Due to its thinness, the Castrip product can also be used as a direct replacement for cold rolled material in many applications. Short term plans include the production of galvanized products directly from the caster without the need for further cold rolling.
The Castrip(R) process is a major technological breakthrough for producing flat-rolled, carbon and stainless steel sheets at very thin gauges. The process is based on Sir Henry Bessemer's 1857 concept of twin roll casting, which has proven very difficult to bring to commercial reality...until now. Castrip technology allows steel makers to produce thin flat-rolled products in far fewer process steps, saving money on both capital outlay and operating expenses.
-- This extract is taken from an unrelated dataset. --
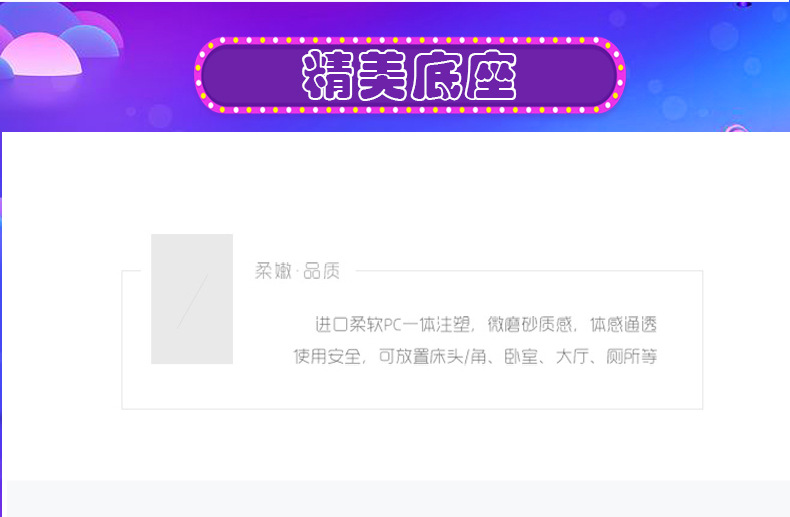The image size is (790, 517).
Task: Click the 柔嫩·品质 heading
Action: 297,271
And by casting steel at or near its final dimensions, tremendous savings of time and energy can be achieved.
Process Fundamentals
The twin roll casting process shown in Figure 1 uses two copper water-cooled, counter-rotating rolls. A refractory core nozzle (not shown) is positioned between the rolls to distribute molten steel into the melt pool. Side dams are positioned at each end of the rolls to contain the melt pool (also not shown).
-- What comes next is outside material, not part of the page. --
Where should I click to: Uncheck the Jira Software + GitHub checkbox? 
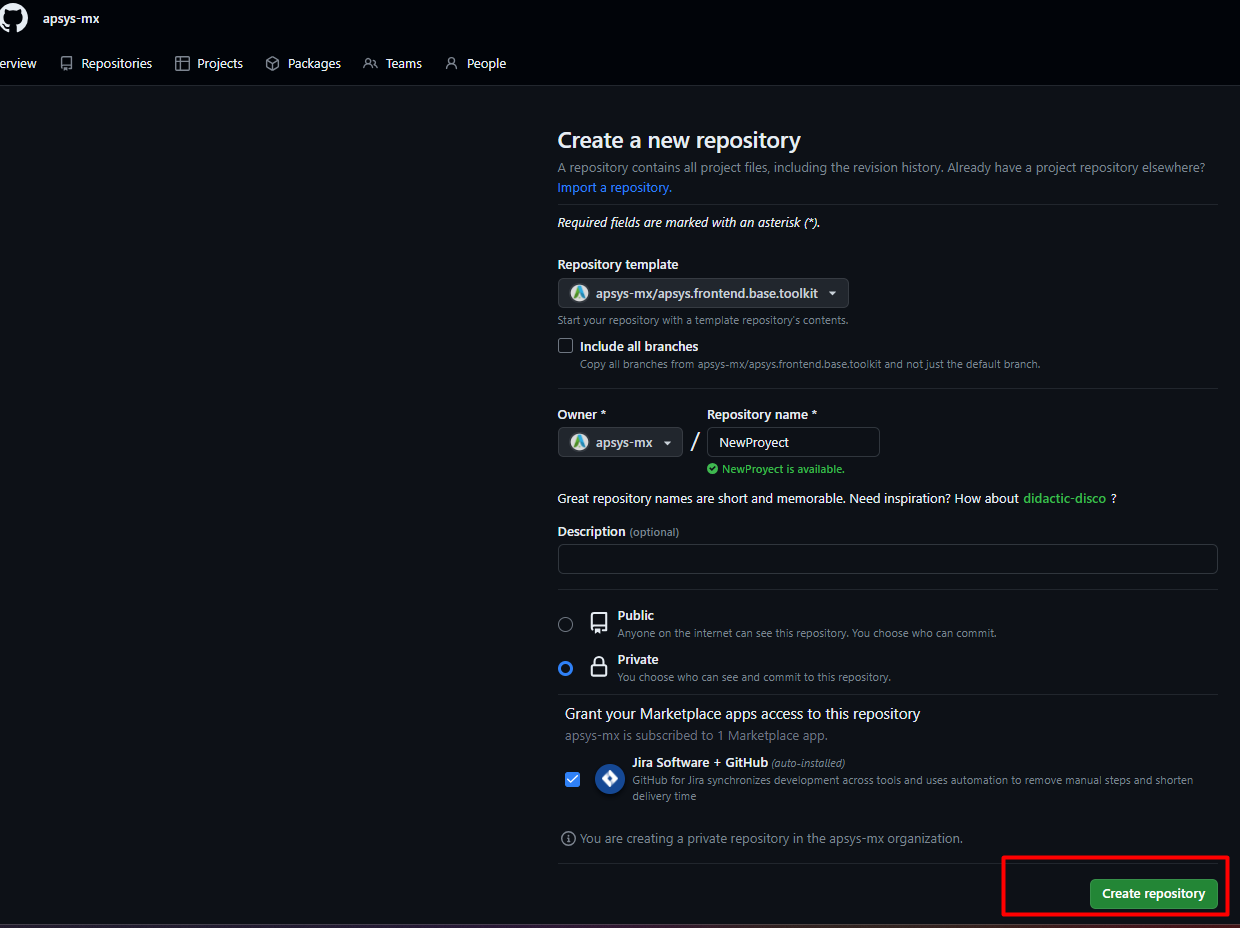point(572,779)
Starting at the first point of contact between the rolls and the molten steel, solidification begins and continues as the rolls rotate downwards. Two individual steel shells are formed, one on each roll. The shells form one continuous sheet when they are brought together at the roll nip or kissing point. This steel strip is guided through pinch rolls and a hot rolling stand, where it is reduced to the desired dimensions, typically between 0.7 and 2.0 mm. (See Figure 2 for a complete diagram of the Castrip process. The typical layout of a Castrip plant is illustrated in Figure 3.) Water-spray cooling reduces the steel from its rolling temperature to a temperature suitable for coiling.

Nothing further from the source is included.